_Problem to work on_
Copy out the data below line for line, changing nothing.

┌─ Records for this exercise

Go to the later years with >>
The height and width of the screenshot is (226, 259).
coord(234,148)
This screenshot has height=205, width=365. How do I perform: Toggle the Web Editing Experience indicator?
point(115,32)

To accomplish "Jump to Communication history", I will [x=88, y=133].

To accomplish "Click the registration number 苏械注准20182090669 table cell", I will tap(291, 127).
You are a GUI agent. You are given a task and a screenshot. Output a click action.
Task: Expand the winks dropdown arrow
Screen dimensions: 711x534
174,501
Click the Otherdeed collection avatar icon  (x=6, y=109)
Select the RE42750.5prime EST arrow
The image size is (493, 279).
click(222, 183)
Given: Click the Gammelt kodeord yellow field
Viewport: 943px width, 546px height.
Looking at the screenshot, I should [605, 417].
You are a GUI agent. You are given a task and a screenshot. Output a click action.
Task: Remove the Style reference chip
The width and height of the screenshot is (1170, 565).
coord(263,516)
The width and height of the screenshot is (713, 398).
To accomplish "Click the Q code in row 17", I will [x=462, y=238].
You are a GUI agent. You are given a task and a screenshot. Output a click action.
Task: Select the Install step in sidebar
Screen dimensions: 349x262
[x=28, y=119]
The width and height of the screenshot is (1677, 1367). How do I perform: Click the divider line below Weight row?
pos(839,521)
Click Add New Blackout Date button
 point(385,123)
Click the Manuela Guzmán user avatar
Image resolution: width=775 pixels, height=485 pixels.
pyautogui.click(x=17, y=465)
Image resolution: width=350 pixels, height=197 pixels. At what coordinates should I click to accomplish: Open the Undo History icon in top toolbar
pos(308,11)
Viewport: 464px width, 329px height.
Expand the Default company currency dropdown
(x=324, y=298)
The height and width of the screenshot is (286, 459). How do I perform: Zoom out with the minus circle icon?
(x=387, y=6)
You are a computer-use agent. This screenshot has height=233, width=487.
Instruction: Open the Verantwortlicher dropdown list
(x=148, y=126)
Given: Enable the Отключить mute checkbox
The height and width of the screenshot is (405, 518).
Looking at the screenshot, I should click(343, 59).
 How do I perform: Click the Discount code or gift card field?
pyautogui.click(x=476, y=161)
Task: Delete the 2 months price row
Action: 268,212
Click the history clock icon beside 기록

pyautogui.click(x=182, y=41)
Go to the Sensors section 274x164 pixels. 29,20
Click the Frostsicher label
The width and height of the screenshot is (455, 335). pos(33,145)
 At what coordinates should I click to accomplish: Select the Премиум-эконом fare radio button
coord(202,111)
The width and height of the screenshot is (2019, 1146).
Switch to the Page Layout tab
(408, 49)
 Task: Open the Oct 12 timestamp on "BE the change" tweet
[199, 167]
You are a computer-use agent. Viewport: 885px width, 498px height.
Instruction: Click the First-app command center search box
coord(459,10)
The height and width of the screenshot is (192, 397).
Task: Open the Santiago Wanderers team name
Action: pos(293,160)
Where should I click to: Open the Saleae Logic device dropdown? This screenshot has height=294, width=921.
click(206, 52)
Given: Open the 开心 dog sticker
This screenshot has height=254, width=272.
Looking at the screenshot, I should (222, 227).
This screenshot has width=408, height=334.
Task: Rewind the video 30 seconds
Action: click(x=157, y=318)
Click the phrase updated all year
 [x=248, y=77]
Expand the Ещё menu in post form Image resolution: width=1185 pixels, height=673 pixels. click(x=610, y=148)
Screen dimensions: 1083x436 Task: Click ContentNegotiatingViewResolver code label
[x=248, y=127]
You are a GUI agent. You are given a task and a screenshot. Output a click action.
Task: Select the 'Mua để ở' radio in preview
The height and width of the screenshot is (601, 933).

└─

_The solution_
Go to the later years with >>
The height and width of the screenshot is (226, 259).
coord(234,148)
This screenshot has height=205, width=365. How do I perform: Toggle the Web Editing Experience indicator?
point(115,32)

To accomplish "Jump to Communication history", I will [x=88, y=133].

To accomplish "Click the registration number 苏械注准20182090669 table cell", I will tap(291, 127).
You are a GUI agent. You are given a task and a screenshot. Output a click action.
Task: Expand the winks dropdown arrow
Screen dimensions: 711x534
174,501
Click the Otherdeed collection avatar icon  (x=6, y=109)
Select the RE42750.5prime EST arrow
The image size is (493, 279).
click(222, 183)
Given: Click the Gammelt kodeord yellow field
Viewport: 943px width, 546px height.
Looking at the screenshot, I should [605, 417].
You are a GUI agent. You are given a task and a screenshot. Output a click action.
Task: Remove the Style reference chip
The width and height of the screenshot is (1170, 565).
coord(263,516)
The width and height of the screenshot is (713, 398).
To accomplish "Click the Q code in row 17", I will [x=462, y=238].
You are a GUI agent. You are given a task and a screenshot. Output a click action.
Task: Select the Install step in sidebar
Screen dimensions: 349x262
[x=28, y=119]
The width and height of the screenshot is (1677, 1367). How do I perform: Click the divider line below Weight row?
pos(839,521)
Click Add New Blackout Date button
 point(385,123)
Click the Manuela Guzmán user avatar
Image resolution: width=775 pixels, height=485 pixels.
pyautogui.click(x=17, y=465)
Image resolution: width=350 pixels, height=197 pixels. At what coordinates should I click to accomplish: Open the Undo History icon in top toolbar
pos(308,11)
Viewport: 464px width, 329px height.
Expand the Default company currency dropdown
(x=324, y=298)
The height and width of the screenshot is (286, 459). How do I perform: Zoom out with the minus circle icon?
(x=387, y=6)
You are a computer-use agent. This screenshot has height=233, width=487.
Instruction: Open the Verantwortlicher dropdown list
(x=148, y=126)
Given: Enable the Отключить mute checkbox
The height and width of the screenshot is (405, 518).
Looking at the screenshot, I should click(343, 59).
 How do I perform: Click the Discount code or gift card field?
pyautogui.click(x=476, y=161)
Task: Delete the 2 months price row
Action: 268,212
Click the history clock icon beside 기록

pyautogui.click(x=182, y=41)
Go to the Sensors section 274x164 pixels. 29,20
Click the Frostsicher label
The width and height of the screenshot is (455, 335). pos(33,145)
 At what coordinates should I click to accomplish: Select the Премиум-эконом fare radio button
coord(202,111)
The width and height of the screenshot is (2019, 1146).
Switch to the Page Layout tab
(408, 49)
 Task: Open the Oct 12 timestamp on "BE the change" tweet
[199, 167]
You are a computer-use agent. Viewport: 885px width, 498px height.
Instruction: Click the First-app command center search box
coord(459,10)
The height and width of the screenshot is (192, 397).
Task: Open the Santiago Wanderers team name
Action: pos(293,160)
Where should I click to: Open the Saleae Logic device dropdown? This screenshot has height=294, width=921.
click(206, 52)
Given: Open the 开心 dog sticker
This screenshot has height=254, width=272.
Looking at the screenshot, I should (222, 227).
This screenshot has width=408, height=334.
Task: Rewind the video 30 seconds
Action: click(x=157, y=318)
Click the phrase updated all year
 [x=248, y=77]
Expand the Ещё menu in post form Image resolution: width=1185 pixels, height=673 pixels. click(x=610, y=148)
Screen dimensions: 1083x436 Task: Click ContentNegotiatingViewResolver code label
[x=248, y=127]
You are a GUI agent. You are given a task and a screenshot. Output a click action.
Task: Select the 'Mua để ở' radio in preview
The height and width of the screenshot is (601, 933).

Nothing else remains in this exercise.